In countries where Civil Law is applied, Company A has "in contrahendo" and "in vigilando" responsibilities. Company A has in contrahendo responsabilities because the company breached a contract and also if the employee happens to have had a criminal record or bad references from previous employers, because it failed of doing due diligence when they hired the employee. Does the employee have a criminal record or bad references from past employers? if not, then...
In vigilando responsibility because Company A is responsible for "watching" what the employee does during working hours. Did the company take reasonable steps to ensure something like this doesn't happen, or this employee happens to do whatever he wants with no supervision? Is it common for these things to happen? was this the first time? did the employee took an unreasonable amount of effort to circumvent company's security? how long was this data exposed? (1 second, 1 hour, months?)
A lot can be done to prove it (how often they report to a supervisor, whether there's security cameras, sysadmin logs, strict firewall rules, good security policies & practices and how they're being enforced, how often passwords are reset)
All of this has to be proven in court (Company B has to prove A was negligent, A has to prove they were not and that this data breach could not be reasonably prevented); which is why sometimes company B may never sue A, unless a lot was at stake.
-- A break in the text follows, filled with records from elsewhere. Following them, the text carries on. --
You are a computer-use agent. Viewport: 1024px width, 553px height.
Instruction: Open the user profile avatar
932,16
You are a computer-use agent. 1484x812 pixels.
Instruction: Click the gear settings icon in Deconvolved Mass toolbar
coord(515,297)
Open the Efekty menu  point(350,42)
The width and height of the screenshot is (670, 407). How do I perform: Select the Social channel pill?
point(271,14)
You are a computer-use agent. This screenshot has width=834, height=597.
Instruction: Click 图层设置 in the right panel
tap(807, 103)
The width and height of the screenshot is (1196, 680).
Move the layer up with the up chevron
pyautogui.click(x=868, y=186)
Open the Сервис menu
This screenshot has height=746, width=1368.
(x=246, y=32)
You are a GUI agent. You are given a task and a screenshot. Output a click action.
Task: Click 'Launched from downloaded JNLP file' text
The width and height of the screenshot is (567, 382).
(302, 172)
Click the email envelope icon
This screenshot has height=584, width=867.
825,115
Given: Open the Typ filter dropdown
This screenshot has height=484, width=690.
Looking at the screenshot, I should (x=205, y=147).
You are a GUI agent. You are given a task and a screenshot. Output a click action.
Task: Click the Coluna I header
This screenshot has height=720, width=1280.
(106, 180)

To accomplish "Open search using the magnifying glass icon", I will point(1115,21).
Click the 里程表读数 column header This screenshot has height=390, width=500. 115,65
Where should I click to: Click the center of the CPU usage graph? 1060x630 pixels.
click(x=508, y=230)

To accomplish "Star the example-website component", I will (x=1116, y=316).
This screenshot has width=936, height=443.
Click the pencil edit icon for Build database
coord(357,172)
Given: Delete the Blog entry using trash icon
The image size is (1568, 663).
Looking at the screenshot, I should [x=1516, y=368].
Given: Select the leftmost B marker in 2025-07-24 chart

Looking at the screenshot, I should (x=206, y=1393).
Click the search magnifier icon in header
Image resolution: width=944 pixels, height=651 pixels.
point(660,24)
Is company A liable? Yes. Will they sue? Who knows.
I don't get how Company C's NDA was breached, it is my understanding C was hired to catch the attacker after the data leak happened. If that's the case I don't see how C is liable for anything.
If company C had already been hired by A before the leak to keep their documents safe, then B can sue both A & C; and A can sue C.
But this is not set in stone. If the data from company B that were leaked documents how they pursued illegal activities, the whole thing changes entirely.
Btw this theoretical scenario sounds very real. Contact a lawyer.
PS. Forgot to say that in order to sue for civil charges, the plaintiff must prove they were harmed in some way. If no damage was made to B, then they can't sue.